NVIDIA Maxwell Speculation Thread

Makes sense. What if the difference between Tesla and commodity is Denver? If the area difference for 64 dp vs sp alus per smx is small enough, there'd be no reason to castrate 64bit performance. Aren't they at a competitive disadvantage to amd as things currently stand (wrt dp)?

Kepler at the moment is:

GK10x = 192 FP32 SPs + 8 FP64 SPs (24:1)
GK110 = 192 FP32 SPs + 64 FP64 SPs (3:1)

From the top of my head for synthesis alone you need 0.25mm2 under 28nm for each FP64 unit at 1GHz. At 960 total FP64 SPs of a GK110 you're at ~ 24mm2. It's not the final die area but it gives a rough idea how "big" those FP64 units really are in the end or even better that the FP64 unit percentage even for a GK110 ALU is quite small.

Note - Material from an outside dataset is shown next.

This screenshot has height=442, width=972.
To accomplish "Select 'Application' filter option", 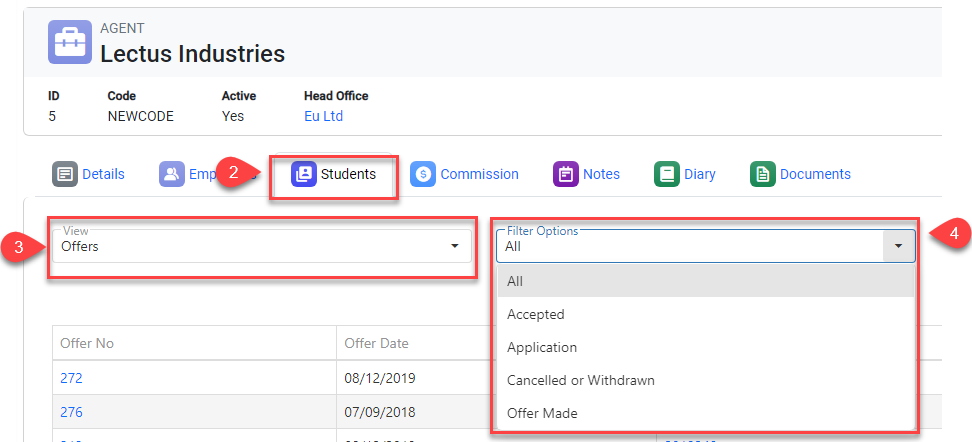I will [542, 347].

Why would they have a competitive disadvantage to AMD regarding DP?
 
From the top of my head for synthesis alone you need 0.25mm2 under 28nm for each FP64 unit at 1GHz.

Yeah, so, remove 64 sp alus and add (64 - 8) dp alus, issue sp through dp, size of SMX grows by a small amount. Mind you, I never understood why they didn't do that in the first place, maybe sp issue through dp wasn't finished/optimized in time for Kepler?

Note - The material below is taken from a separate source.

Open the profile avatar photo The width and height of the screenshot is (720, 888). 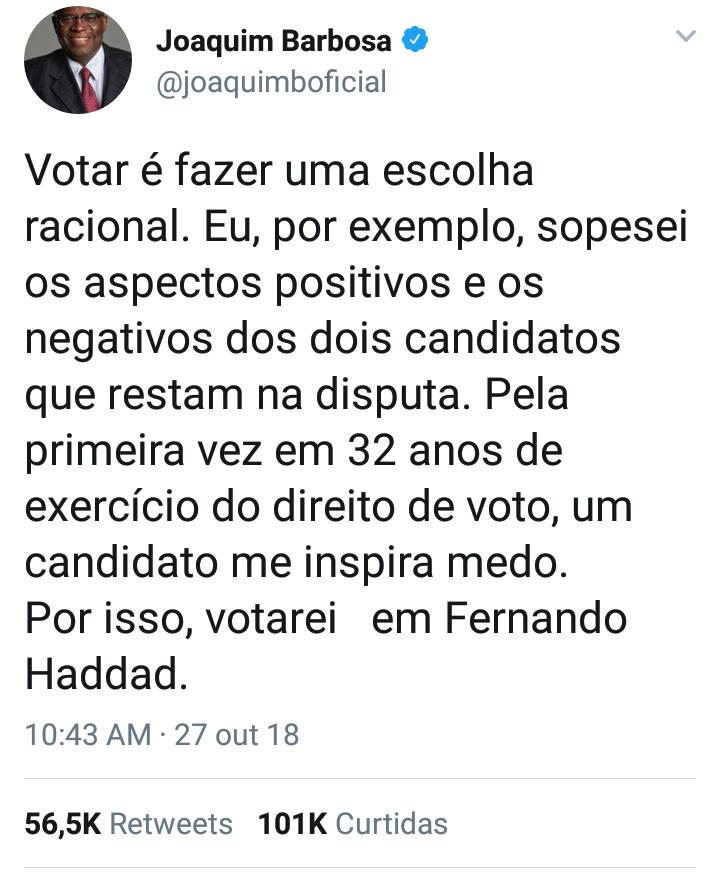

Why would they have a competitive disadvantage to AMD regarding DP?

1/24 vs 1/4 issue rate?
 
If that is truly the case, then I would be really surprised, because I didn't expect any heavily rearchitected Maxwell GPU's to be announced until GTC 2014 at the end of March. Note that each rearchitected CUDA core for 750 Ti would need to be capable of much more work (at least 50% more) than a Kepler CUDA core in order for that GPU to be a worthy successor to 650 Ti.

Who gives a rats snout what the marketing name is of the final product. GM107 should be compare to GK107 because that is where the hierarchy if the chip will fall in when the rest of the Maxwell family comes. If the leaked benches are true, then it will end up 65-75% faster than GK107 on the same node size. Accounting for TSMC's projections of 30% performance improvement with the same power consumption when moving to 20nm, that puts GM107 at ~100+% faster than GK107 when its all said and done.
 
Last edited by a moderator:
I just wonder if NVIDIA is interested into countine their Titan product line (a.k.a the desktop Tesla) in the era of Maxwell.

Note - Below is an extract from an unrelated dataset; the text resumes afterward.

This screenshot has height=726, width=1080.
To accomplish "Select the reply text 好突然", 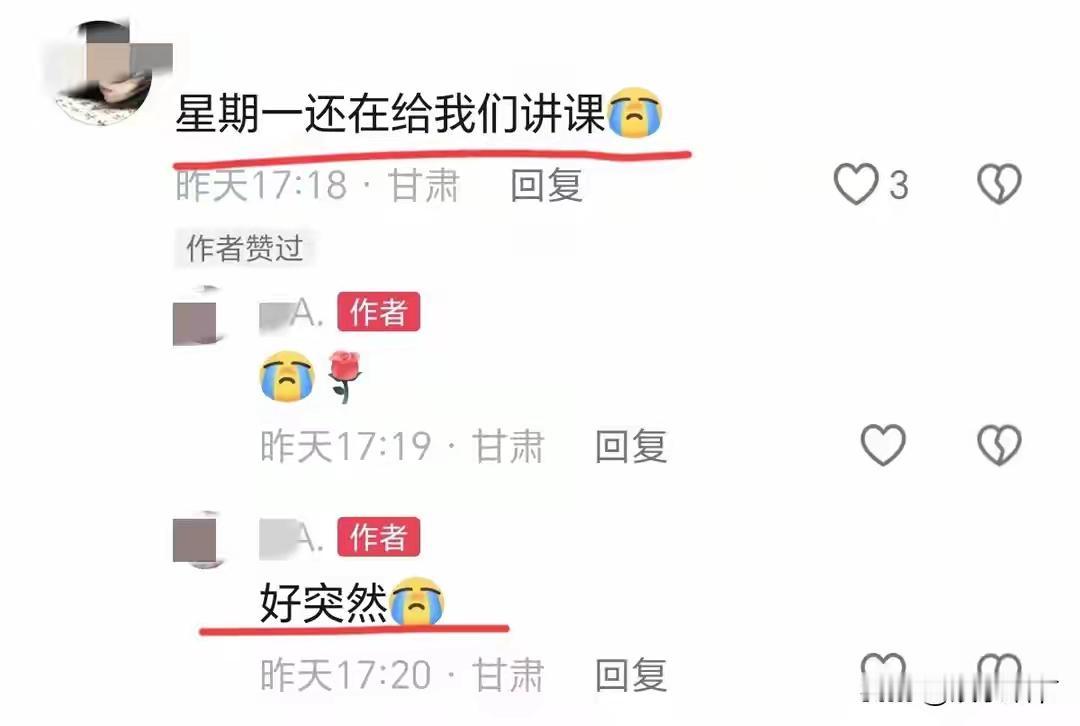I will tap(324, 603).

It may hurt the sells of more expensive Tesla lines, but it will put Intel's MIC in a very unhappy position as well, tough choice I guess.
 
Didn't anandtech have a rumor that part of Maxwell was that dp could also be used for sp instructions?

Making a hybrid ALU that can compute both 32 and 64 bit IEEE FP math is quite possible.
Such shared designs save significant transistors compared to two independent dedicated units, but at the expense of extra power use to handle the switching between modes. GPUs are power constrained already, so hybrid ALUs are not an attractive design.
 
Yeah, so, remove 64 sp alus and add (64 - 8) dp alus, issue sp through dp, size of SMX grows by a small amount. Mind you, I never understood why they didn't do that in the first place, maybe sp issue through dp wasn't finished/optimized in time for Kepler?

To save quite a bit of power for double precision.

1/24 vs 1/4 issue rate?
I honestly doubt any IHV gains or loses a worth mentioning amount of sales over a few pissat GFLOPs of double precision on mainstream desktop GPUs.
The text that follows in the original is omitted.